Smart Shopping and Serving
When sorting through the options, the first thing to check is the sodium content. While several hummus varieties are low in sodium, some have 200 milligrams (mg) of sodium in just one 2-tablespoon serving. Aim for a sodium content of 140 mg or less per serving; you’ll find the sodium content listed on the Nutrition Facts label.
Two valuable components of traditional hummus are protein and fiber—both of these can aid in satisfying your hunger and keeping it at bay until your next meal. Choose hummus with at least 2 grams of protein and 1 gram of fiber per serving.
Steer clear of products that contain a bunch of additives, such as colorants, thickeners, stabilizers, and preservatives. The heathiest hummus will contain a short list of ingredients that you will recognize and be able to pronounce.
Keep your serving size under control: A serving size of hummus is only 2 tablespoons. Because the calorie and saturated fat content is usually moderate (less than 80 calories and 1 or fewer grams of saturated fat per serving), you may be able to double your portion, depending on what else is going on your plate that day. However, scoop out the amount of hummus you intend to eat; dipping directly into the 8- or 10-ounce container can easily lead to eating three or more servings.

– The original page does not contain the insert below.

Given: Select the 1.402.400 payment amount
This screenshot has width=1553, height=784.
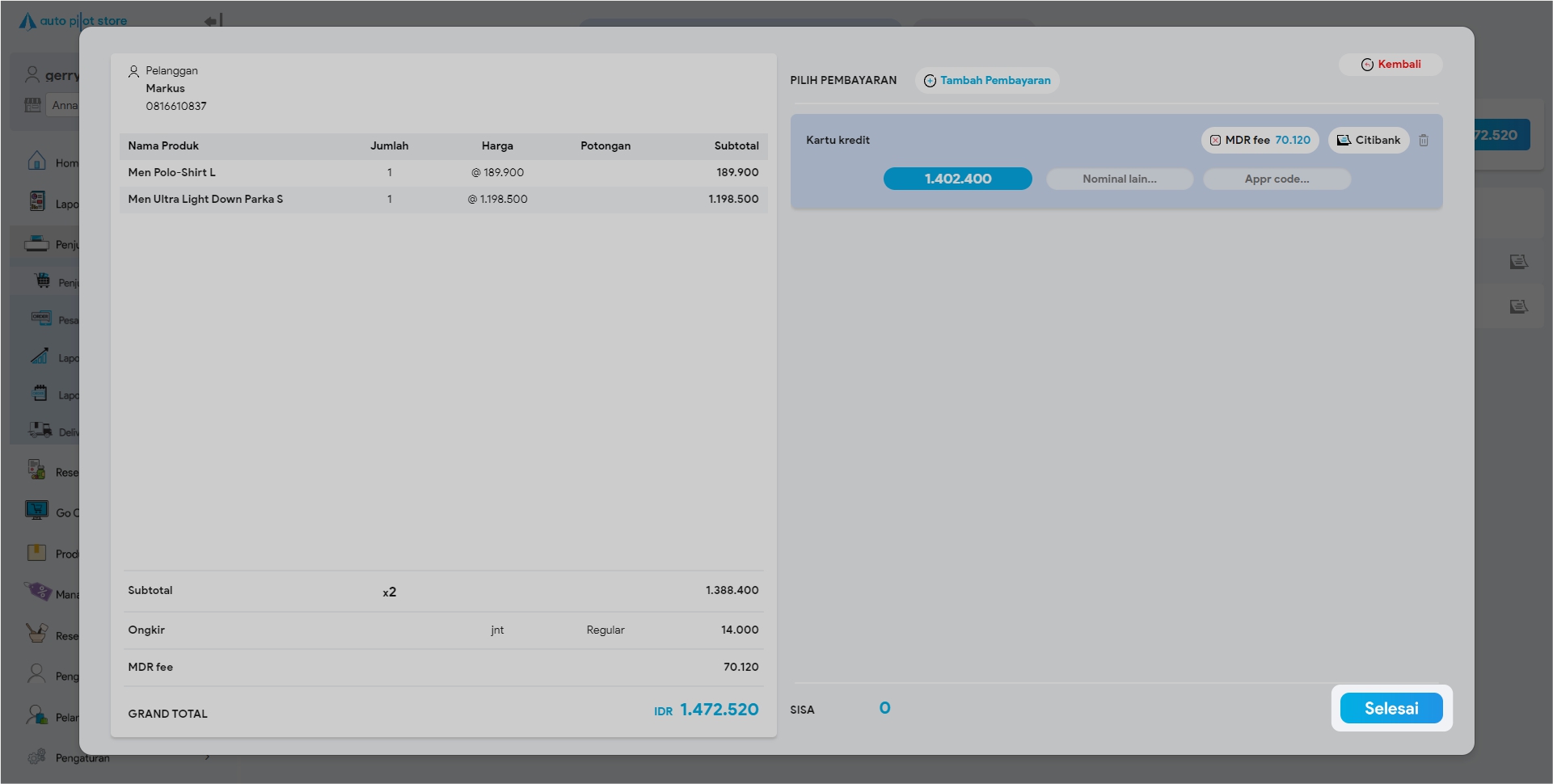Looking at the screenshot, I should (x=957, y=179).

It’s easy to whip up your own low-sodium version of hummus at home by pureéing canned chickpeas that have been rinsed and drained with garlic, lemon juice, olive oil, and tahini in a blender or food processor. Tahini (sesame seed paste) is often located in the “ethnic” section of grocery stores, or in the condiments aisle. Making it yourself also allows you to experiement with different types of legumes (beans, peas, and lentils) and different flavor combinations. Go Thai-style by adding turmeric, coriander, cilantro, and curry powder, or spice it up with cayenne pepper, sriracha, chipotle, or your favorite variety of hot peppers.